Background: I-SPY 2 is a multicenter, phase II neoadjuvant trial in women with high-risk stage II/III breast cancer using adaptive randomization within biomarker subtypes to evaluate novel agents added to standard chemotherapy. Primary endpoint is pathologic complete response (pCR). Goal is to identify regimens that meet a high Bayesian predictive probability of statistical significance in a neoadjuvant 300-patient phase III trial defined by hormone-receptor (HR), HER2 status, and MammaPrint (MP). Experimental regimens may “graduate” in 1 of 10 signatures, with a maximum of 120 patients. We report efficacy results for neratinib (N).

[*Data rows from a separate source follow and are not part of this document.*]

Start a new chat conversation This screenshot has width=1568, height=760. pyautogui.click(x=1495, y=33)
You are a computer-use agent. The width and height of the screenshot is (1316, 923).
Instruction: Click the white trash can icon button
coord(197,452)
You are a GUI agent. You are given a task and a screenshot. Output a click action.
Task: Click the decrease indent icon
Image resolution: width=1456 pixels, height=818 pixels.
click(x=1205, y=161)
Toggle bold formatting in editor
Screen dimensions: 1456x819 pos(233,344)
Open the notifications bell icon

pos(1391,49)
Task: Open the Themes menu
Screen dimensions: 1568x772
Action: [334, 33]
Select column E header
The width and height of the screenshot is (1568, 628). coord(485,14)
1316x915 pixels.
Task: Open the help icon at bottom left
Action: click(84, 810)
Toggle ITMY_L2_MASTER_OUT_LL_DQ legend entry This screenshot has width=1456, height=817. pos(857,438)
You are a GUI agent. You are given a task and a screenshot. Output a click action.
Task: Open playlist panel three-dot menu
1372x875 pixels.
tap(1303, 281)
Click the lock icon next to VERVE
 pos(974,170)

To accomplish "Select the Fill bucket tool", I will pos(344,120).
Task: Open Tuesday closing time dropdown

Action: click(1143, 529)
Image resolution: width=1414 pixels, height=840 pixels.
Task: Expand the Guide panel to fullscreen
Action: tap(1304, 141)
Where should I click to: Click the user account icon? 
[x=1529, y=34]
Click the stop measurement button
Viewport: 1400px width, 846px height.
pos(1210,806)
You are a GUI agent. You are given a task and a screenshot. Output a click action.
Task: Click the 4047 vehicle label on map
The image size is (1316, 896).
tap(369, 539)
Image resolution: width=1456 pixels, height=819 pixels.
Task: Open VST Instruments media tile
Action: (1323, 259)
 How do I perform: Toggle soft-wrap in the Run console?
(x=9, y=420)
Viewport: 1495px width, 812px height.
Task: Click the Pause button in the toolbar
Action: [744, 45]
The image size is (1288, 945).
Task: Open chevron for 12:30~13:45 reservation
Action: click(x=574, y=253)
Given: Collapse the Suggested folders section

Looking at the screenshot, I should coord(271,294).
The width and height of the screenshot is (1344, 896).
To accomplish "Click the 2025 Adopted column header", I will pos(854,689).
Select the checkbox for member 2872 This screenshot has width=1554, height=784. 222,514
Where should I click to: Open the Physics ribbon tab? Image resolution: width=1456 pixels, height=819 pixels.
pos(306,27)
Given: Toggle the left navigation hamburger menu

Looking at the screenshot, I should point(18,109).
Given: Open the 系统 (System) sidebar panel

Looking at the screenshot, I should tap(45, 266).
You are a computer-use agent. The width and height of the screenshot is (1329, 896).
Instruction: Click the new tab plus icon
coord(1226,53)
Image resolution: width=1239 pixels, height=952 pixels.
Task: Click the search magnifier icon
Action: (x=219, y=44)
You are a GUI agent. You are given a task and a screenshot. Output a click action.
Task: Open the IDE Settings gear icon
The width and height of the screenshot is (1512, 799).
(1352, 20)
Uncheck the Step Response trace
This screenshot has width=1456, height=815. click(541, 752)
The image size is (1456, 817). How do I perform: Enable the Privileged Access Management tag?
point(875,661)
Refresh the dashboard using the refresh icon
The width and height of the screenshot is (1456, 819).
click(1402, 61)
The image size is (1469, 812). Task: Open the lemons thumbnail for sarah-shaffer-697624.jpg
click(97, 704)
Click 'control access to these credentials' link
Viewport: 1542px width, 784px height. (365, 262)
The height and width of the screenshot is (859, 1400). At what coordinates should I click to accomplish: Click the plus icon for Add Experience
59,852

Methods: Tumors ≥2.5cm by clinical exam & ≥2cm by imaging are eligible for screening. MP low risk/HR+/HER2- tumors are ineligible for randomization. Patients receive chemotherapy (paclitaxel qwk x 12, doxorubicin and cyclophosphamide q2-3 wk x 4, T->AC). HER2- pts were randomized to N+T->AC vs. T->AC and HER2+ pts to N+T->AC vs. trastuzumab+T->AC. Analysis is intent-to-treat with pts who switch to non-protocol therapy regarded as non-pCRs. We provide estimated pCR rates (95% Bayesian probability intervals), probabilities of superiority of neratinib over control, and Bayesian predictive probabilities of success in an equally randomized phase III trial.

Results: Neratinib met the predictive probability criterion in HR-/HER2+, “graduated”, and accrual ceased [115 N patients (65 HER2+), 78 concurrently randomized controls (22 HER2+)]. The table shows results for all 10 signatures. Two patients (1 N and 1 control) withdrew consent and are not included.

Conclusion: I-SPY 2's standing trial mechanism efficiently evaluates agents in biomarker-defined patient subsets. In a modest number of patients, adaptive randomization successfully identified a biomarker signature (HR-/HER2+) for neratinib's further development. All HER2+ and MP+ tumors may also benefit from this regimen, consistent with preclinical data. Evaluation in I-SPY 3, a phase III registration trial, is planned.